Victor Petit, docteur en philosophie et enseignant dont les travaux sont au croisement de la philosophie écologique et de la philosophie des techniques, y publie un article dédié au design, par le prisme des communs. À lire dans son intégralité sur le site Matières Premières.
Extrait :
Au regard de la crise écologique, l’enjeu principal du design contemporain semble avoir été formulé Gaëlle Gabillet et Stéphane Villard, à propos de leur projet Trou noir : « il nous faudrait alors créer des objets en plus qui auraient pour vocation à générer des objets en moins ». Une telle citation n’a de sens que si on comprend que dans l’« éco-design » ce qui est « éco » ce n’est ni un matériau, ni un produit, mais un processus, un cycle, un système.L’idée n’est pas tant de créer des objets, que de créer des procédés de fabrication et des méthodes de conception. Le designer ne propose plus un objet donné à construire à la manière d’Ikea, mais un objet à se donner et à poursuivre. On parle aujourd’hui de metadesign. L’idée étant de mettre les outils du design plutôt que les objets, le contexte plutôt que le contenu, dans les mains de l’usager (Giaccardi, 2005). Le mouvement de l’open design de Ronen Kadushin ou celui d’Open structures réinvente aussi à sa manière non seulement le produit, mais la production industrielle, plus modulable, moins obsolescente. Pour économiser de la matière et de l’énergie, il faut passer du tout jetable au tout réparable, et fondamentalement, il faut systématiquement remplacer des biens par des services ; cela suppose une toute autre conception des produits industriels qui deviennent modulaires au lieu d’être intégrés. Tout le courant du design libre, porté par exemple par l’association grenobloise Entropie, tente ainsi de mêler autonomie du sujet et durabilité des objets en exprimant la nécessité de dévoiler ce qu’on pourrait appeler le code-source de l’objet.

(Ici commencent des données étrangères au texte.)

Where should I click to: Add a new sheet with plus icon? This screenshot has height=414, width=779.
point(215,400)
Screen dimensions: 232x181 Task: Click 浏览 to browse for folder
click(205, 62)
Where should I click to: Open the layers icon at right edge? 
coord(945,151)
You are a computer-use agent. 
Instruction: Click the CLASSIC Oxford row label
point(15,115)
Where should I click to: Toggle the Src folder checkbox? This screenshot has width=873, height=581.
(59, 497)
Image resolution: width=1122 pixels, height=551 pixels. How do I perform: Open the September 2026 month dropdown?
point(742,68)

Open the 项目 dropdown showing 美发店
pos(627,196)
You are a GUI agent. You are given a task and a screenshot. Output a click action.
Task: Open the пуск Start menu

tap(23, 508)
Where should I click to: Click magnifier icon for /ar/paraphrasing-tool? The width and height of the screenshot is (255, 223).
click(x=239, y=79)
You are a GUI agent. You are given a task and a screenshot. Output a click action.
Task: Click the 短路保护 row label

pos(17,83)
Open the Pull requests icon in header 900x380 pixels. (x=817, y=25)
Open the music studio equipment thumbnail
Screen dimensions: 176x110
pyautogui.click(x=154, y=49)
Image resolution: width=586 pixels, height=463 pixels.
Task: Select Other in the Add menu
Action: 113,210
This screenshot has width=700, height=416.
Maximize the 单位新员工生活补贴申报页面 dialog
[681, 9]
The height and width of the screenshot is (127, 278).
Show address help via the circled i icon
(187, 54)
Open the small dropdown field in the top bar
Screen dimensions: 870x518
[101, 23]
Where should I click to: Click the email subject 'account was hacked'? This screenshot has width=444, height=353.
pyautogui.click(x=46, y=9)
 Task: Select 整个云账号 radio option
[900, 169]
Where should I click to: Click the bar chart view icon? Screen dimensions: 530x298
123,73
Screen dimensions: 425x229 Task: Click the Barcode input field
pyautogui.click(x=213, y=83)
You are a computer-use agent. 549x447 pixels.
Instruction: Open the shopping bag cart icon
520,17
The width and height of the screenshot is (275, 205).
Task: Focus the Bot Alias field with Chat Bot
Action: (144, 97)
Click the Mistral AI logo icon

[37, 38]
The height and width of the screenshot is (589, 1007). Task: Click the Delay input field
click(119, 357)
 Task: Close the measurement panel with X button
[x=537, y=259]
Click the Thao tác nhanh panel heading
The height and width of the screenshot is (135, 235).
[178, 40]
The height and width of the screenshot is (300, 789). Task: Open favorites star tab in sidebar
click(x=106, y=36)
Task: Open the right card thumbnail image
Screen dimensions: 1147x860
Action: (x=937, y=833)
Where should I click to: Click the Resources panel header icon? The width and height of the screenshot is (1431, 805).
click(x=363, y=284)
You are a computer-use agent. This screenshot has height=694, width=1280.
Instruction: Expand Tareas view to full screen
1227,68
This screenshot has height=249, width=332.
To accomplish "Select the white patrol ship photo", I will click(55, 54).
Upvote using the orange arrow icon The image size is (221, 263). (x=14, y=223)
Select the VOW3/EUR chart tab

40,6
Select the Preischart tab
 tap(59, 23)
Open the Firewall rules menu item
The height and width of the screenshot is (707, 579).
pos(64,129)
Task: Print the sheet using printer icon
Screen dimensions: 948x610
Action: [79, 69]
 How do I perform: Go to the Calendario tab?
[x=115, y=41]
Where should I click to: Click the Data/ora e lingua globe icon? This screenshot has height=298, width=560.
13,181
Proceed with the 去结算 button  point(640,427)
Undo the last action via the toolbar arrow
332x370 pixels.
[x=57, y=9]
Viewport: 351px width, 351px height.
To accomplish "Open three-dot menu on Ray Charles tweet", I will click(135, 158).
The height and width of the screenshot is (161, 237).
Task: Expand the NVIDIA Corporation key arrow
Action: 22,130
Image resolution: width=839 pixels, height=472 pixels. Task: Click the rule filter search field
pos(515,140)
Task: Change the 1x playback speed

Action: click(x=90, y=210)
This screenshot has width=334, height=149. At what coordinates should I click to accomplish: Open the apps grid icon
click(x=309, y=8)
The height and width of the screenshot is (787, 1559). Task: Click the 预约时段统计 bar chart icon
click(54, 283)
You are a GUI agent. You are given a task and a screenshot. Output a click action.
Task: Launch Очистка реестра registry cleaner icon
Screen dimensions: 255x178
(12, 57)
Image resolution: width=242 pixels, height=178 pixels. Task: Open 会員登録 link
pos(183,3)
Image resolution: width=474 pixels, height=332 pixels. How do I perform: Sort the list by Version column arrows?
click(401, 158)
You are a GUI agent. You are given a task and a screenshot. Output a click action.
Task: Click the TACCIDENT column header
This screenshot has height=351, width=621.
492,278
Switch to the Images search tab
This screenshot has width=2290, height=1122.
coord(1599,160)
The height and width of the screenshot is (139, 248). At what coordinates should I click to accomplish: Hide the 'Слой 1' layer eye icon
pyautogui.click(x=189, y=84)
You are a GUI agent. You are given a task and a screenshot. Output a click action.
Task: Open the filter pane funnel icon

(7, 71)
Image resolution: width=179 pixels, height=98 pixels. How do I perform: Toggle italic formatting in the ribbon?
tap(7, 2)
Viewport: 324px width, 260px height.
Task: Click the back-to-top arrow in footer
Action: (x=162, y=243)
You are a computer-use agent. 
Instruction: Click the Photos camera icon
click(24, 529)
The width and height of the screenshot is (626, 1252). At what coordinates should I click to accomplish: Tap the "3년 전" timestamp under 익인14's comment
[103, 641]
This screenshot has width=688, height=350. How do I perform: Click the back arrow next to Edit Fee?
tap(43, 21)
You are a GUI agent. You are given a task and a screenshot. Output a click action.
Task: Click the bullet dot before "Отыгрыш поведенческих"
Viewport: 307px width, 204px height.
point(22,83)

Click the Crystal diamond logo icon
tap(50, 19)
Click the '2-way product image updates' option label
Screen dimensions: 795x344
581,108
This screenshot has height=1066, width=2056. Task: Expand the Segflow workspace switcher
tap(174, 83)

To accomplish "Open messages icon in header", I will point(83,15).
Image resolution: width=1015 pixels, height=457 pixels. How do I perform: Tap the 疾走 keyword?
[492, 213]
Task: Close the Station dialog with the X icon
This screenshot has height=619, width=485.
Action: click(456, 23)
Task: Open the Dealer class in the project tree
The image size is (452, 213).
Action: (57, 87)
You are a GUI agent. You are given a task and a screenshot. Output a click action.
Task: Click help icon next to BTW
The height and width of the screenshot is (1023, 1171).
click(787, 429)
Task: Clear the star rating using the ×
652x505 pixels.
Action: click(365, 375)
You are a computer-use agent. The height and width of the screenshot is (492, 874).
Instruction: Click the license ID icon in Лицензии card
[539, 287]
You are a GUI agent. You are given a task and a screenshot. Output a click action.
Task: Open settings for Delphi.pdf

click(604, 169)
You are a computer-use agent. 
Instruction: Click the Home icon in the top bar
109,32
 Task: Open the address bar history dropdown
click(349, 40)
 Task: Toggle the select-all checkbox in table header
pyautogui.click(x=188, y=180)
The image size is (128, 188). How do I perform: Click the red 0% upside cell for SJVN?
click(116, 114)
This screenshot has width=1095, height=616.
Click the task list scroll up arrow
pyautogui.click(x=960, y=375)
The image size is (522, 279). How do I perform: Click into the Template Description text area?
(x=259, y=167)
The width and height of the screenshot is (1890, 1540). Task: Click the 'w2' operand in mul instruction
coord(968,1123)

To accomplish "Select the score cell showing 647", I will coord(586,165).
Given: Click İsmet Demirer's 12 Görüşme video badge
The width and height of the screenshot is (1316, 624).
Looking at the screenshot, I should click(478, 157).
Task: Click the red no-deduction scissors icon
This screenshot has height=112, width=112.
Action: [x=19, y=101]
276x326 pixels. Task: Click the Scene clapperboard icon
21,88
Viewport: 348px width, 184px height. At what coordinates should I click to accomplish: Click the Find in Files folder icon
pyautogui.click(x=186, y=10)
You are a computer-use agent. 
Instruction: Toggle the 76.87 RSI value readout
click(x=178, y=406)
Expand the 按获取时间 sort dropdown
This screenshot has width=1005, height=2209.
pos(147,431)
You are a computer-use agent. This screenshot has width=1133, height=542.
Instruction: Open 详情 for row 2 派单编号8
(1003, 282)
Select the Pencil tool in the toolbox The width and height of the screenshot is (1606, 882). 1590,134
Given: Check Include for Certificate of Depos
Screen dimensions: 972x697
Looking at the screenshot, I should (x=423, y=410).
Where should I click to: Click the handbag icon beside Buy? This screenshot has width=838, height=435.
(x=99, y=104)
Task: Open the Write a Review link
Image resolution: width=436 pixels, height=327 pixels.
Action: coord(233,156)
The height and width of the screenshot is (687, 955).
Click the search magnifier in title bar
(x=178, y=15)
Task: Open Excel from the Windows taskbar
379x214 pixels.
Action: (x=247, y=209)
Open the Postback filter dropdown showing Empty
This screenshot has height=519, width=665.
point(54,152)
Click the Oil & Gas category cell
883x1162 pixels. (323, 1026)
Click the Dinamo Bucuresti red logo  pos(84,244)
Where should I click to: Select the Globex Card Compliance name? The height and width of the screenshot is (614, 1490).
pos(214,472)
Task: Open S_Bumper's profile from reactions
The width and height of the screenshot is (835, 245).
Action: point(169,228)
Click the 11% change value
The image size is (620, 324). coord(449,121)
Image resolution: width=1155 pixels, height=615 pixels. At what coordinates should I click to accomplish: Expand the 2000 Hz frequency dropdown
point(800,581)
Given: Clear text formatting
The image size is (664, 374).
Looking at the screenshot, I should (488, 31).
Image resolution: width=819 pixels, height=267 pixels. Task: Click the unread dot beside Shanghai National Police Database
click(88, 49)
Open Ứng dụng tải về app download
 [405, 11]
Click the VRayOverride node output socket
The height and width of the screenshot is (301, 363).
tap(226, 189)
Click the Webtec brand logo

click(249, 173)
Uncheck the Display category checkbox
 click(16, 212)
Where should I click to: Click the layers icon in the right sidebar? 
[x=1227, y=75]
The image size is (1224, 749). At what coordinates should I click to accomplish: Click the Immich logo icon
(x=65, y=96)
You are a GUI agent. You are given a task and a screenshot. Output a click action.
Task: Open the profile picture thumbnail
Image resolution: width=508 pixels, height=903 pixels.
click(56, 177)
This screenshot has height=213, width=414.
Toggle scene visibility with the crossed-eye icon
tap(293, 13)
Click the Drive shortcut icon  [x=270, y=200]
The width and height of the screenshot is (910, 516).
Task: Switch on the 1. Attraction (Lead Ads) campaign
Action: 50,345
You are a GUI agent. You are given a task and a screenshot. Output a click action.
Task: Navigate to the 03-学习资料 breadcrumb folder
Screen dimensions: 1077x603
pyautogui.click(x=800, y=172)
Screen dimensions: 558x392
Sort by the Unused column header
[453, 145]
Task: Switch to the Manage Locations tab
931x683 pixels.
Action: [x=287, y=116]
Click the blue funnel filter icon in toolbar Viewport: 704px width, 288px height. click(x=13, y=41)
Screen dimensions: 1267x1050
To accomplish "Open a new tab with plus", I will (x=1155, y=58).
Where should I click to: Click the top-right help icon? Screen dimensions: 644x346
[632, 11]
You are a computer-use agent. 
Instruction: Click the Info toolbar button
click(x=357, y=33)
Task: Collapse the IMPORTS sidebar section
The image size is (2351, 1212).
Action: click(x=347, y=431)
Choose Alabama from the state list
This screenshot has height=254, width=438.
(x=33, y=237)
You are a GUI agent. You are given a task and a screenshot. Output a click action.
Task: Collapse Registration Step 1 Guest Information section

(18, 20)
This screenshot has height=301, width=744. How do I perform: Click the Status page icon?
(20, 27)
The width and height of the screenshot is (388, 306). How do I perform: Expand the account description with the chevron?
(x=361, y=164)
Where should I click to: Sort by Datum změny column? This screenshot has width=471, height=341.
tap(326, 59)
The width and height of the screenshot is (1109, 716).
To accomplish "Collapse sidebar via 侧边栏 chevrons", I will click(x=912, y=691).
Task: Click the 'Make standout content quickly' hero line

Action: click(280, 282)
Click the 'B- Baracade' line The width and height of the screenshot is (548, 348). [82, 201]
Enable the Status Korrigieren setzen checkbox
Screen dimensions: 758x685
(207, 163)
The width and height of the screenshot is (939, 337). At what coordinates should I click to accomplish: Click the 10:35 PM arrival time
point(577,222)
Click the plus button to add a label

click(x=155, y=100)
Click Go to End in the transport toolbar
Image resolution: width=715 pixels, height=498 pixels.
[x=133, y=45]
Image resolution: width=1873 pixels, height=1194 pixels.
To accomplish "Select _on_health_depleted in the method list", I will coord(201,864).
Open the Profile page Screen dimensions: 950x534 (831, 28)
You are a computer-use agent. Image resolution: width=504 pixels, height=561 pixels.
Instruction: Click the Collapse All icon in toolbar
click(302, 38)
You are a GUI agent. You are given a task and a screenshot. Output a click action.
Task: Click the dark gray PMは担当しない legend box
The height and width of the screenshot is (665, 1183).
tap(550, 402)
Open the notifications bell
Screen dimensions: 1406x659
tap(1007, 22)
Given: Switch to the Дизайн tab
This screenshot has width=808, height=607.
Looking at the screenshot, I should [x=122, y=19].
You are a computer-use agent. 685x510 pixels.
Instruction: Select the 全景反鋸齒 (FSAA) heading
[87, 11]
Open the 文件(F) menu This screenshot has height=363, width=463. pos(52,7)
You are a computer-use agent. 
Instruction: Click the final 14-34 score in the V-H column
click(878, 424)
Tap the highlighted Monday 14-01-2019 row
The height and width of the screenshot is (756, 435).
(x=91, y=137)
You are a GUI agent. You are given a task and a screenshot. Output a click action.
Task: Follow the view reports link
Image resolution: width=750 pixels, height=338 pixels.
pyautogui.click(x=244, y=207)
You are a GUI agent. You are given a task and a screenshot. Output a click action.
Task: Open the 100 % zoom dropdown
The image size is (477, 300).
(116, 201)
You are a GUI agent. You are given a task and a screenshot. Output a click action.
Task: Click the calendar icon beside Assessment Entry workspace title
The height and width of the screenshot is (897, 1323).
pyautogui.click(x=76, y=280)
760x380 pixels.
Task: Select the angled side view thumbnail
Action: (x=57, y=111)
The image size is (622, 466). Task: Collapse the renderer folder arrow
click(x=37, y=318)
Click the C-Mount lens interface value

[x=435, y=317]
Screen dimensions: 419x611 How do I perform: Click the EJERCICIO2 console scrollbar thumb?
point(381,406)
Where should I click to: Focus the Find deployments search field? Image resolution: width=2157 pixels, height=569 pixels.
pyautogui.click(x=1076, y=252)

Si le design travaille bien « Speculative Futures and Alternative Presents », alors, dans le contexte qui est le nôtre, à savoir celui de la révolution numérique d’une part et de la crise écologique mondiale d’autre part, ces alternatives peuvent se résumer par l’idéal de creative commons. La transition écologique et la culture numérique se rencontrent en effet aujourd’hui autour de la défense des « commons ». Ce mot fédère des luttes différentes, à l’image de Philippe Aigrain, sur son blog, qui en appelle à une coalition des communs réunissant les écologistes et les informaticiens. Michel Bauwens, dont nous avons déjà parlé, illustre assez bien cette rencontre entre transition œcologique (à la fois écologique et économique) et transition numérique. En France, le philosophe André Gorz, fut un des premiers à théoriser ce qui est commun à la transition écologique et à la transition numérique, comme le résume la citation suivante :
« La lutte engagée entre les ‘logiciels propriétaires’ et les ‘logiciels libres’… a été le coup d’envoi du conflit central de l’époque. Il s’étend et se prolonge dans la lutte contre la marchandisation des richesses premières – la terre, les semences, le génome, les biens culturels, les savoirs et compétences communs, constitutifs de la culture du quotidien et qui sont les préalables de l’existence d’une société. De la tournure que prendra cette lutte dépend la forme civilisée ou barbare que prendra le capitalisme. Cette sortie implique nécessairement que nous nous émancipions de l’emprise qu’exerce le capital sur la consommation et de son monopole des moyens de production. Elle signifie l’unité rétablie du sujet de la production et du sujet de la consommation et donc l’autonomie retrouvée dans la définition de nos besoins et de leur mode de satisfaction »
André Gorz, Ecologica, p. 39
Cette lutte pour l’autonomie est l’enjeu fondamental du design des commons.